Canyoning-Unfall forderte zwei Todesopfer
Bei einem Canyoning-Unfall im Tiroler Ötztal (Bezirk Imst) kamen am Freitagnachmittag zwei Menschen ums Leben. Beim Sturz in ein Bachbett erlitten die beiden tödliche Verletzungen, für sie kam jede Hilfe zu spät. Bei den Opfern handelt sich um eine Canyoning-Führerin aus Tirol und einen deutschen Urlauber.

Foto © KLZ/Kanizaj
Zwei Todesopfer hat am Freitag ein Canyoning-Unfall im Tiroler Ötztal (Bezirk Imst) gefordert. Nach ersten Informationen der Polizei stürzten zwei Teilnehmer einer Gruppe in das Bachbett der sogenannten Auerklamm. Beide erlitten tödliche Verletzungen. Für sie kam jede Hilfe zu spät.
Im Einsatz standen mehrere Bergretter, zwei Rettungshubschrauber und Alpinpolizei. Der Unfall hatte sich gegen 15.00 Uhr ereignet. Ersten Informationen der Rettungskräfte zufolge war ein Teilnehmer einer achtköpfigen Gruppe in einen Wasserpool gesprungen und in die Tiefe gezogen worden. Eine Canyoning-Führerin sprang dem Mann hinterher, um ihm zu helfen und ging ebenfalls unter. Die beiden konnten von den restlichen Mitgliedern der Gruppe nicht mehr rechtzeitig geborgen werden.

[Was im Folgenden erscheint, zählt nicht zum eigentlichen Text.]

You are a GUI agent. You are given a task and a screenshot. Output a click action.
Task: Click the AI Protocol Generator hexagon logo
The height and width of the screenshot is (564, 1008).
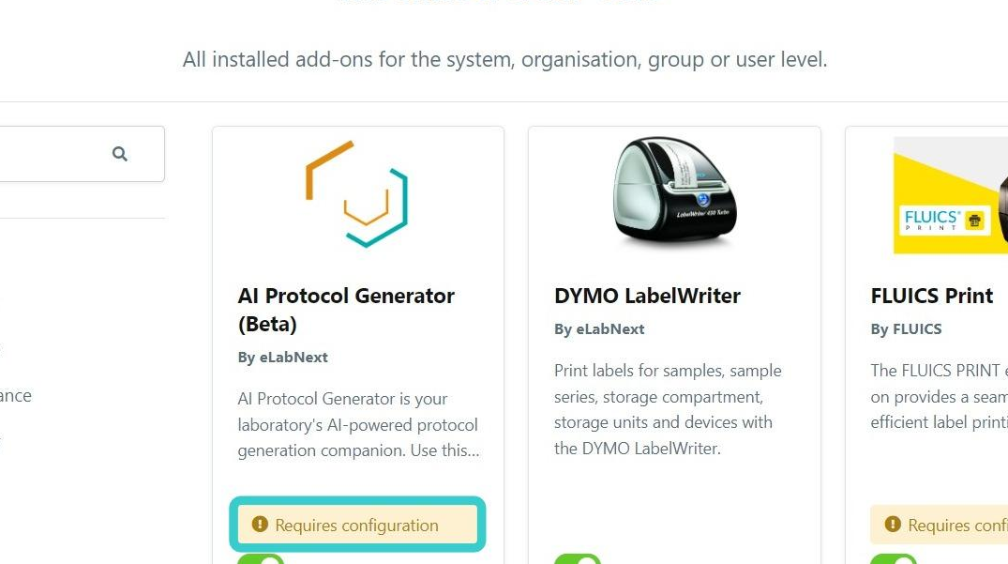point(357,193)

Der Rücklauf war an der Stelle so stark, dass sich die beiden nicht mehr aus der Wasserwalze befreien konnten, schilderte Marcel Pachler vom Tiroler Raftingverband der APA. Durch den hohen Sauerstoffgehalt, den das Wasser an dieser Stelle habe, herrsche trotz Schwimmweste ein geringer Auftrieb. Bei den Opfern soll es sich um eine staatlich geprüfte Canyoning-Führerin aus Tirol und einen deutschen Urlauber handeln.
Die restlichen Teilnehmer der Canyoning-Gruppe wurden von den Bergrettern aus der Klamm begleitet. Die Erhebungen zum Unfallhergang dauerten indes noch an.